Entscheidungsgründe:

1 Die Corte d'appello Mailand hat mit Beschluss vom 29. Januar 2001, beim Gerichtshof eingegangen am 15. Februar 2001, gemäß Artikel 234 EG eine Frage nach der Auslegung der Artikel 43 EG und 49 EG zur Vorabentscheidung vorgelegt.

2 Diese Frage stellt sich in einem Beschwerdeverfahren gegen den Beschluss des Tribunale Mailand, mit dem dieses die Genehmigung einer Änderung der Satzung der Payroll Data Services (Italy) Srl (im Folgenden: Payroll) abgelehnt hat.

Nationaler rechtlicher Rahmen

3 Artikel 1 Absatz 1 des Gesetzes Nr. 12 vom 11. Januar 1979 zur Regelung des Berufes des Arbeitsberaters (Norme per l'ordinamento della professione di consulente del lavoro, GURI Nr. 20 vom 20. Januar 1979, S. 363, im Folgenden: Gesetz Nr. 12/1979) bestimmt:

Alle Verpflichtungen bezüglich Beschäftigung, Vorsorge und Sozialversicherung von Arbeitnehmern dürfen, wenn sie nicht vom Arbeitgeber unmittelbar oder über seine Arbeitnehmer erfuellt werden, nur von denjenigen übernommen werden, die entweder in der Liste der Arbeitsberater oder aber in der Liste der Rechtsanwälte, der Diplomkaufleute, der Buch- und der Wirtschaftsprüfer eingetragen sind, die in diesem Fall ihre Tätigkeit dem Arbeitsinspektor der Provinz anzeigen müssen, in der sie die genannten Verpflichtungen erfuellen wollen."

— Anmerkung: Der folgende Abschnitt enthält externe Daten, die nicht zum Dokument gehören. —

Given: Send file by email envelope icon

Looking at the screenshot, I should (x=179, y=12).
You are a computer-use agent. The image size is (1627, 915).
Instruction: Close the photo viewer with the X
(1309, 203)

4 Artikel 1 Absatz 4 des Gesetzes Nr. 12/1979 sieht eine Ausnahme von dieser Regel vor:

Die... als Handwerksbetriebe eingestuften Unternehmen sowie die anderen kleinen Unternehmen einschließlich der Genossenschaften können die Erfuellung der Verpflichtungen im Sinne von Absatz 1 auf von den jeweiligen Berufsorganisationen eingerichtete Dienste übertragen. Diese Dienste können mit Hilfe der Arbeitsberater organisiert werden, auch wenn diese Arbeitnehmer der genannten Organisationen sind."

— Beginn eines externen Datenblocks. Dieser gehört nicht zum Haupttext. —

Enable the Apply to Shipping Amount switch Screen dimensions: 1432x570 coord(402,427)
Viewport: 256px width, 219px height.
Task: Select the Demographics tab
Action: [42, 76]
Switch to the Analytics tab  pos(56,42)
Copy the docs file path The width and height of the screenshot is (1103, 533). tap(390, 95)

5 Mit Artikel 58 Absatz 16 des Gesetzes Nr. 144 vom 17. Mai 1999 über Investitionsmaßnahmen, die Beauftragung der Regierung mit der Neuregelung der Beschäftigungsanreize und die Regelung über die INAIL [Nationale Versicherungsanstalt für Arbeitsunfälle] sowie die Neuordnung der Versicherungsträger (Misure in materia di investimenti, delega al governo per il riordino degli incentivi all'occupazione e della normativa che disciplina l'INAIL, nonché disposizioni per il riordino degli enti previdenziali, suppl. ord. alla GURI Nr. 118 vom 22. Mai 1999, neu veröffentlicht in GURI Nr. 136 vom 12. Juni 1999, S. 5, im Folgenden: Gesetz Nr. 144/1999) wurde Artikel 1 des Gesetzes Nr. 12/1979 folgende Bestimmung angefügt:

Zur Durchführung der Berechnungen und des Drucks im Zusammenhang mit den Verpflichtungen im Sinne von Absatz 1 sowie der damit verbundenen Hilfs- und Nebentätigkeiten können die in Absatz 4 bezeichneten Unternehmen auch Datenverarbeitungszentren in Anspruch nehmen, die ausschließlich von Personen, die in den in diesem Gesetz genannten berufsständischen Listen eingetragen sind, errichtet wurden und aus solchen Personen bestehen.... Unternehmen mit mehr als 250 Beschäftigten, die sich für solche Tätigkeiten nicht eigener interner Strukturen bedienen, können diese - auch eigens dazu errichteten oder externen - Datenverarbeitungszentren übertragen, die jedoch von mindestens einer der in Absatz 1 bezeichneten Personen betreut werden müssen.

..."

Ausgangsverfahren und Vorlagefrage

6 Payroll ist eine Gesellschaft italienischen Rechts, die am 29. Juli 1999 von zwei französischen Gesellschaften, der ADP Europe SA und der ADP GSI SA, die das gesamte Gesellschaftskapital halten, gegründet wurde. Diese Unternehmen bieten EDV-Dienstleistungen für die Berechnung von Arbeitsentgelten sowie die Erstellung und den Druck von Lohnzetteln an.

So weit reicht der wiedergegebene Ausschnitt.